- **OBJETIVO PROPOSTO**:
Responda, com base no trecho sobre representatividade feminina na política:
1. Há quantos anos as mulheres brasileiras conquistaram o direito ao voto?
2. Qual é a porcentagem de mulheres no eleitorado do Grande ABC?
3. Em quais municípios não há nenhuma mulher nas Câmaras?

Falar sobre representatividade feminina na política é um tema sensível há muito tempo. Para se ter uma ideia, a conquista do direito ao voto por parte das mulheres brasileiras aconteceu há apenas 91 anos, data recém completada no último dia 24. Em um contexto no qual homens são a maioria dos candidatos eleitos, observar a pluralidade nas cadeiras ainda é algo difícil. Essa disparidade não é diferente no Grande ABC. Na região, 53,2% do eleitorado é feminino (equivalente a 1.112.844 eleitoras). Mesmo assim, entre os 142 vereadores eleitos nas sete cidades, apenas oito são mulheres (5,6%). O número de vereadoras não passa de dois nomes por cidade, sendo que em municípios como Mauá e Rio Grande da Serra a representatividade feminina nas Câmaras é nula.

- **DADOS FORNECIDOS**:
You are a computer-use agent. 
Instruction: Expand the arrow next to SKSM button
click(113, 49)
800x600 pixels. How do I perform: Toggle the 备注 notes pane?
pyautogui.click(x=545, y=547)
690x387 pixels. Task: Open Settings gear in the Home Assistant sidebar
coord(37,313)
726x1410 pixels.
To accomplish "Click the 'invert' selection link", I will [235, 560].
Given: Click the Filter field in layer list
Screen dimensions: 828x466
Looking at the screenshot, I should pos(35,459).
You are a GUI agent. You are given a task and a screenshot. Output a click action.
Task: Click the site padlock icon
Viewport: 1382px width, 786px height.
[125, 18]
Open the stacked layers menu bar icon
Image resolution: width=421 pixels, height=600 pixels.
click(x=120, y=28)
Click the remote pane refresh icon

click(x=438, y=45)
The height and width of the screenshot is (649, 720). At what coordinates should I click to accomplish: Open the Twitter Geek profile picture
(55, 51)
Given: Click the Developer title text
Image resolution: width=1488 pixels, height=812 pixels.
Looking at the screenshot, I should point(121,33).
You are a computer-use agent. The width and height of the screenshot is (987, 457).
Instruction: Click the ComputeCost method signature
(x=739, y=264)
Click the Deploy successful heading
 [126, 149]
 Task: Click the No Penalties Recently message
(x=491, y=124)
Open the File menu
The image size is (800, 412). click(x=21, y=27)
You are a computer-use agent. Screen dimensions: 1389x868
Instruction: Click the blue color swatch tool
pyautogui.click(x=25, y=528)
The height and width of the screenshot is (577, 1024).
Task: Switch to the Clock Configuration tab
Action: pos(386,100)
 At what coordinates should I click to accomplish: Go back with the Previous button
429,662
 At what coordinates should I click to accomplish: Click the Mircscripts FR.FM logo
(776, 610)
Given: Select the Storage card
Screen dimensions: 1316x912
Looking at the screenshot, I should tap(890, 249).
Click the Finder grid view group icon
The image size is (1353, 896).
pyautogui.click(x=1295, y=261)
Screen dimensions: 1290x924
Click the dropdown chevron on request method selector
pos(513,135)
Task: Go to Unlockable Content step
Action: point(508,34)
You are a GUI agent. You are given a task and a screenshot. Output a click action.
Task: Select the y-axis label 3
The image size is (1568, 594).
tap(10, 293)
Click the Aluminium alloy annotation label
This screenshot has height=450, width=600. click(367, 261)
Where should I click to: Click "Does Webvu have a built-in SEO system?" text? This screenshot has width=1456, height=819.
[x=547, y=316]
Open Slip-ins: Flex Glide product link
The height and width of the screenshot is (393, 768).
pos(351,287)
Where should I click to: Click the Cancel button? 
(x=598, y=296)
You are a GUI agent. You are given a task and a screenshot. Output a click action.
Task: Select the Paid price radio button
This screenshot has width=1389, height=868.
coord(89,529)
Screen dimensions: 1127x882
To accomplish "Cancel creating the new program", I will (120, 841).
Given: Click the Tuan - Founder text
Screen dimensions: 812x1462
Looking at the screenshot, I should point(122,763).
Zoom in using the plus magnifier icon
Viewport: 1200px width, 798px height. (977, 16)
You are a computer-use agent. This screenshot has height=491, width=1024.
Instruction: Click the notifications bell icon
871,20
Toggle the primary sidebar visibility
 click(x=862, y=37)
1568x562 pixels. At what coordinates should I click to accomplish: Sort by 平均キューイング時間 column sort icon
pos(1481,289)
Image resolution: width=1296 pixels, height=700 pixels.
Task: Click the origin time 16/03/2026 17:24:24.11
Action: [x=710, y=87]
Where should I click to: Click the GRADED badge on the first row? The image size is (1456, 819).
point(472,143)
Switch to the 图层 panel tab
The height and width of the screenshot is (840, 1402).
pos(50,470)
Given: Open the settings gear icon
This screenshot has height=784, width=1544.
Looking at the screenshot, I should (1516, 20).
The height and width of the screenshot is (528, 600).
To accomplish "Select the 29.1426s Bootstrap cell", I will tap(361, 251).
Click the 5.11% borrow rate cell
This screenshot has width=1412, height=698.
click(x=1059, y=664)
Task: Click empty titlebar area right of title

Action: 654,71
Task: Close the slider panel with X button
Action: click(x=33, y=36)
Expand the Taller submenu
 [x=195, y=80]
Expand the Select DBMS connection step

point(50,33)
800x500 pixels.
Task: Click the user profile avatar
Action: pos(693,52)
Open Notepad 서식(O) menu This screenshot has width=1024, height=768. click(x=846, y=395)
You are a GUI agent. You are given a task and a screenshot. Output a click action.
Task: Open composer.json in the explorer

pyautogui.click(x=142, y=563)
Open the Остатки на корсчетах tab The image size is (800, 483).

- **SOLUÇÃO DO EXERCÍCIO**:
1. Há 91 anos.
2. 53,2%.
3. Mauá e Rio Grande da Serra.